Den Wald vor lauter Bäumen...
Bewertet mit 4.5 Sternen
Den Wald vor lauter Bäumen...
...sehen Oliver von Bodenstein und Pia Kirchhoff bei den Ermittlungen in ihrem dritten Fall lange nicht, denn eine immense Vielzahl von Beteiligten, Spuren und Handlungssträngen erschweren den Durchblick nicht nur für den Leser.
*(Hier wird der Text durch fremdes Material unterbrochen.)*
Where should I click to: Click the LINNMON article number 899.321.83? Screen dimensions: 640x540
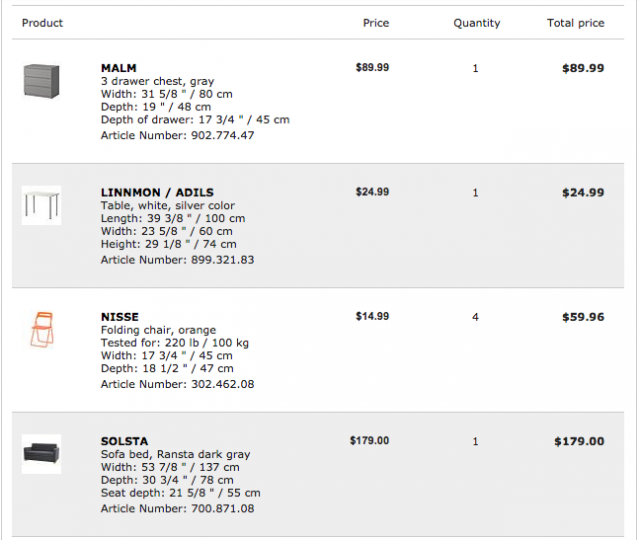[221, 259]
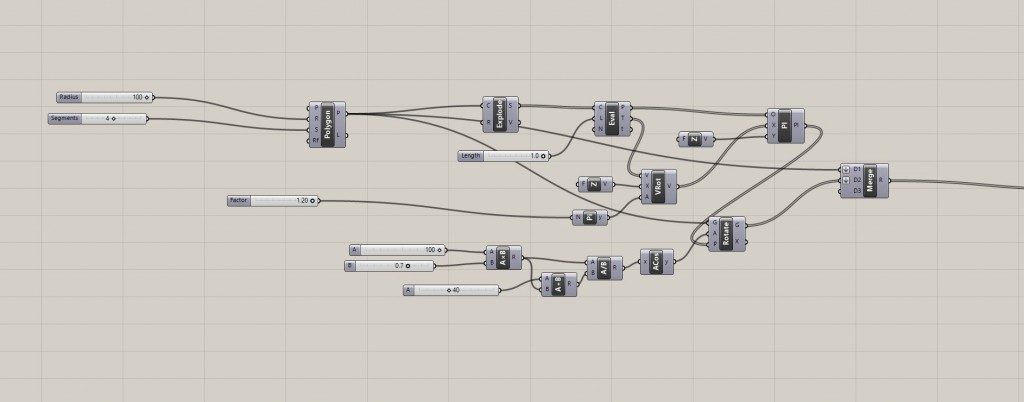Image resolution: width=1024 pixels, height=402 pixels.
Task: Click the Merge component
Action: coord(870,181)
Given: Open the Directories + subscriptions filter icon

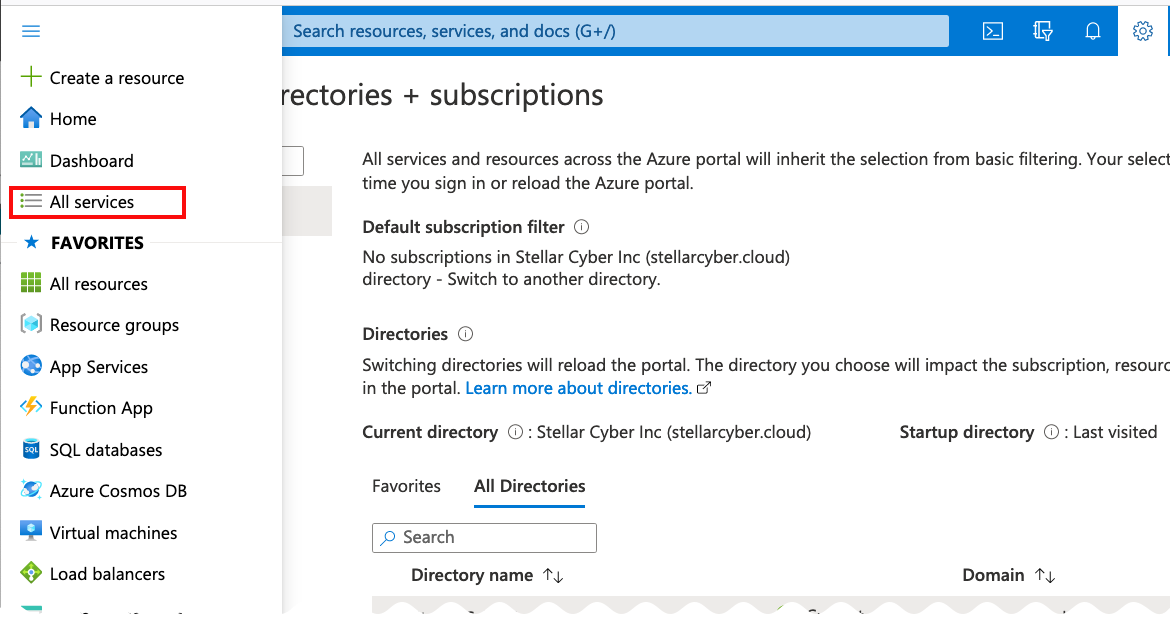Looking at the screenshot, I should (1042, 31).
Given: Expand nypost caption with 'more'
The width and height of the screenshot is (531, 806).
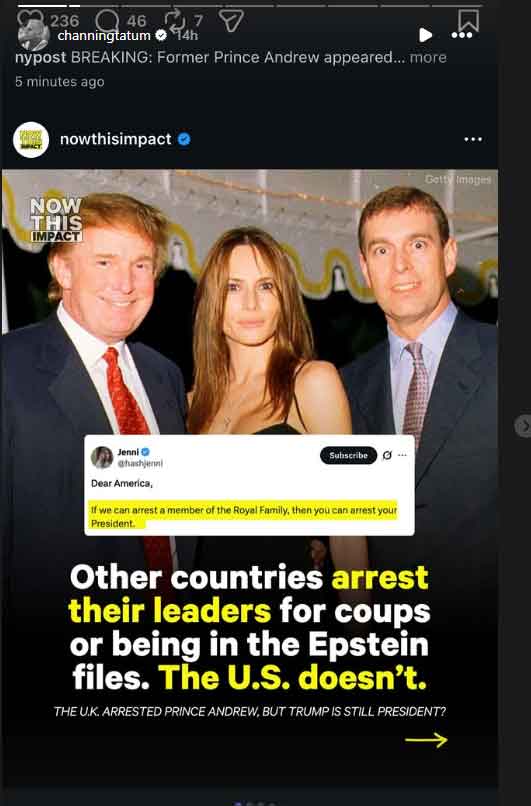Looking at the screenshot, I should 428,57.
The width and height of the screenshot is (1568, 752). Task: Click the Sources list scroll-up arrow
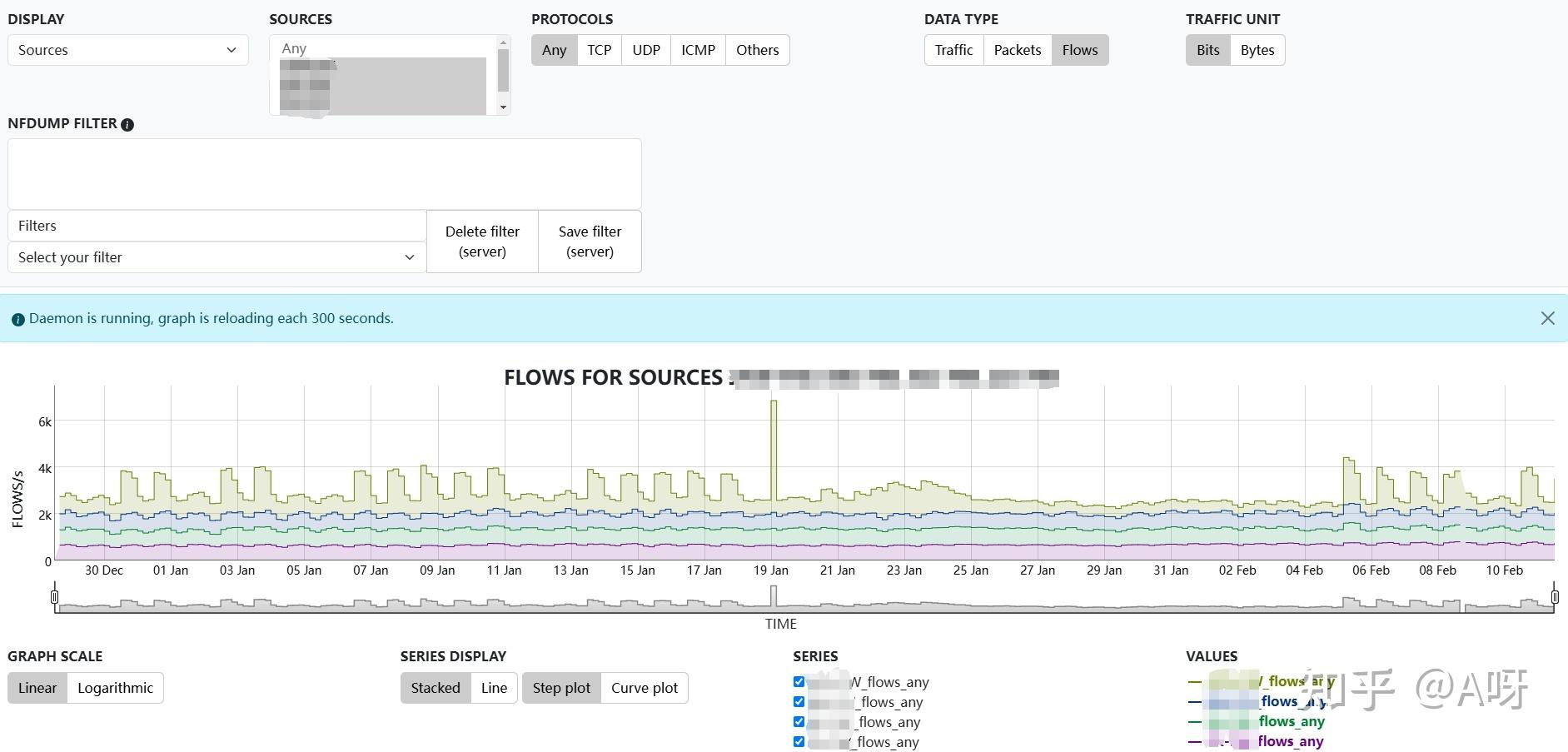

Bereits das erste Opfer gibt Rätsel auf. Der 92-jährige Holocaust-Überlebende David Josua Goldberg, der in seinem eigenen Haus mit einem Genickschuss hingerichtet wurde, erweist sich als Wolf im Schafspelz: bei der Obduktion werden an seinem Arm die Reste einer SS-Blutgruppentätowierung entdeckt. Wer ist der Tote wirklich? Bald schon gibt es zwei weitere Opfer in diesem Alter, die beide auf dieselbe Art hingerichtet wurden, und viele Spuren führen zur Familie der hochangesehenen Unternehmerwitwe Dr. Vera Kaltensee - und zurück nach Ostpreußen des Jahres 1945...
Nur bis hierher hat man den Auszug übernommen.